__Problem to work on__:
The entries should be written out again exactly as they read.

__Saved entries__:
*** Begin section ***
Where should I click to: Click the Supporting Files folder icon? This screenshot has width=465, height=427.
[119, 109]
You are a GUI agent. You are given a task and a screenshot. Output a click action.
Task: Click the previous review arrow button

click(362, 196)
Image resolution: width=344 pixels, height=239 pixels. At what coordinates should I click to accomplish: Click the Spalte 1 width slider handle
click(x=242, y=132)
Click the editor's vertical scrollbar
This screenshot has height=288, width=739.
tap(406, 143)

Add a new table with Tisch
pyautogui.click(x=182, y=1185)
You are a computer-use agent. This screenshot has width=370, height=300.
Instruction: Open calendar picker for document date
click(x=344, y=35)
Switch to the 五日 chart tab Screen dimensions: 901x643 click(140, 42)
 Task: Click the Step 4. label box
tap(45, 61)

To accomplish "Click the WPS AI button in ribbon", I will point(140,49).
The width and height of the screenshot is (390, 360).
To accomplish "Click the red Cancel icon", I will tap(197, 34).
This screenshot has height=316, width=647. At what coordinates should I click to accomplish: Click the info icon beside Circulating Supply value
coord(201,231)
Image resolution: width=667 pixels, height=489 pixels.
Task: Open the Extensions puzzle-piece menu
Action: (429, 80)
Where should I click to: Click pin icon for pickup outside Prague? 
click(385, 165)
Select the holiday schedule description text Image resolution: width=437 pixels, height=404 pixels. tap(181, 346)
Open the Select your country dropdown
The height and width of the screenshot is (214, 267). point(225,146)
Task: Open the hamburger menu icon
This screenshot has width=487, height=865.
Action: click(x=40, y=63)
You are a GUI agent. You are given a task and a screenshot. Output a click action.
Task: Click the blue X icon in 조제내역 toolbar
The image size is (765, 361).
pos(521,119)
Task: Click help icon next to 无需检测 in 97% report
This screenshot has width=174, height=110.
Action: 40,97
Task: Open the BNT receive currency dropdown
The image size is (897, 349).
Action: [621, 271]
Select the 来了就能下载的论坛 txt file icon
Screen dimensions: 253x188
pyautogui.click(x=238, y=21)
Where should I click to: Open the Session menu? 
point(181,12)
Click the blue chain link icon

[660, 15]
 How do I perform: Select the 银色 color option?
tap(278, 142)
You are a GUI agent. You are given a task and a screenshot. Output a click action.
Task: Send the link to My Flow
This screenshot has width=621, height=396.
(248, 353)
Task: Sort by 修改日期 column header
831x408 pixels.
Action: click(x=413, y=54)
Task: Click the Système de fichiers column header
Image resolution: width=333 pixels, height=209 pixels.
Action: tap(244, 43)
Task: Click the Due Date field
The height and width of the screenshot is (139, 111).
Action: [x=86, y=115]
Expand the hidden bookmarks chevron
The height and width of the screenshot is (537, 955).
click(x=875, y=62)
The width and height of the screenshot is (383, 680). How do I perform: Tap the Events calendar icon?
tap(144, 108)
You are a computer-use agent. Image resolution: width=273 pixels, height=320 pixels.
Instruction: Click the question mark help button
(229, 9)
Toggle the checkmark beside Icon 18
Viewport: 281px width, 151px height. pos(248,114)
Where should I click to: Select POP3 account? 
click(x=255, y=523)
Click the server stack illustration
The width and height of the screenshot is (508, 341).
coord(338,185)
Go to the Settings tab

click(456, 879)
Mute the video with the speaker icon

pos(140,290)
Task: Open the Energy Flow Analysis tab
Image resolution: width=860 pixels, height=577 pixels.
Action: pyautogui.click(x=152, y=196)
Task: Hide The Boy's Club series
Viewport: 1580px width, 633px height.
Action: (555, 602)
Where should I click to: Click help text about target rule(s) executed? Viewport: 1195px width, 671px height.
*** End section ***
__Reply to the exercise__:
Where should I click to: Click the Supporting Files folder icon? This screenshot has width=465, height=427.
[119, 109]
You are a GUI agent. You are given a task and a screenshot. Output a click action.
Task: Click the previous review arrow button

click(362, 196)
Image resolution: width=344 pixels, height=239 pixels. At what coordinates should I click to accomplish: Click the Spalte 1 width slider handle
click(x=242, y=132)
Click the editor's vertical scrollbar
This screenshot has height=288, width=739.
tap(406, 143)

Add a new table with Tisch
pyautogui.click(x=182, y=1185)
You are a computer-use agent. This screenshot has width=370, height=300.
Instruction: Open calendar picker for document date
click(x=344, y=35)
Switch to the 五日 chart tab Screen dimensions: 901x643 click(140, 42)
 Task: Click the Step 4. label box
tap(45, 61)

To accomplish "Click the WPS AI button in ribbon", I will point(140,49).
The width and height of the screenshot is (390, 360).
To accomplish "Click the red Cancel icon", I will tap(197, 34).
This screenshot has height=316, width=647. At what coordinates should I click to accomplish: Click the info icon beside Circulating Supply value
coord(201,231)
Image resolution: width=667 pixels, height=489 pixels.
Task: Open the Extensions puzzle-piece menu
Action: (429, 80)
Where should I click to: Click pin icon for pickup outside Prague? 
click(385, 165)
Select the holiday schedule description text Image resolution: width=437 pixels, height=404 pixels. tap(181, 346)
Open the Select your country dropdown
The height and width of the screenshot is (214, 267). point(225,146)
Task: Open the hamburger menu icon
This screenshot has width=487, height=865.
Action: click(x=40, y=63)
You are a GUI agent. You are given a task and a screenshot. Output a click action.
Task: Click the blue X icon in 조제내역 toolbar
The image size is (765, 361).
pos(521,119)
Task: Click help icon next to 无需检测 in 97% report
This screenshot has width=174, height=110.
Action: 40,97
Task: Open the BNT receive currency dropdown
The image size is (897, 349).
Action: [621, 271]
Select the 来了就能下载的论坛 txt file icon
Screen dimensions: 253x188
pyautogui.click(x=238, y=21)
Where should I click to: Open the Session menu? 
point(181,12)
Click the blue chain link icon

[660, 15]
 How do I perform: Select the 银色 color option?
tap(278, 142)
You are a GUI agent. You are given a task and a screenshot. Output a click action.
Task: Send the link to My Flow
This screenshot has width=621, height=396.
(248, 353)
Task: Sort by 修改日期 column header
831x408 pixels.
Action: click(x=413, y=54)
Task: Click the Système de fichiers column header
Image resolution: width=333 pixels, height=209 pixels.
Action: tap(244, 43)
Task: Click the Due Date field
The height and width of the screenshot is (139, 111).
Action: [x=86, y=115]
Expand the hidden bookmarks chevron
The height and width of the screenshot is (537, 955).
click(x=875, y=62)
The width and height of the screenshot is (383, 680). How do I perform: Tap the Events calendar icon?
tap(144, 108)
You are a computer-use agent. Image resolution: width=273 pixels, height=320 pixels.
Instruction: Click the question mark help button
(229, 9)
Toggle the checkmark beside Icon 18
Viewport: 281px width, 151px height. pos(248,114)
Where should I click to: Select POP3 account? 
click(x=255, y=523)
Click the server stack illustration
The width and height of the screenshot is (508, 341).
coord(338,185)
Go to the Settings tab

click(456, 879)
Mute the video with the speaker icon

pos(140,290)
Task: Open the Energy Flow Analysis tab
Image resolution: width=860 pixels, height=577 pixels.
Action: pyautogui.click(x=152, y=196)
Task: Hide The Boy's Club series
Viewport: 1580px width, 633px height.
Action: (555, 602)
Where should I click to: Click help text about target rule(s) executed? Viewport: 1195px width, 671px height.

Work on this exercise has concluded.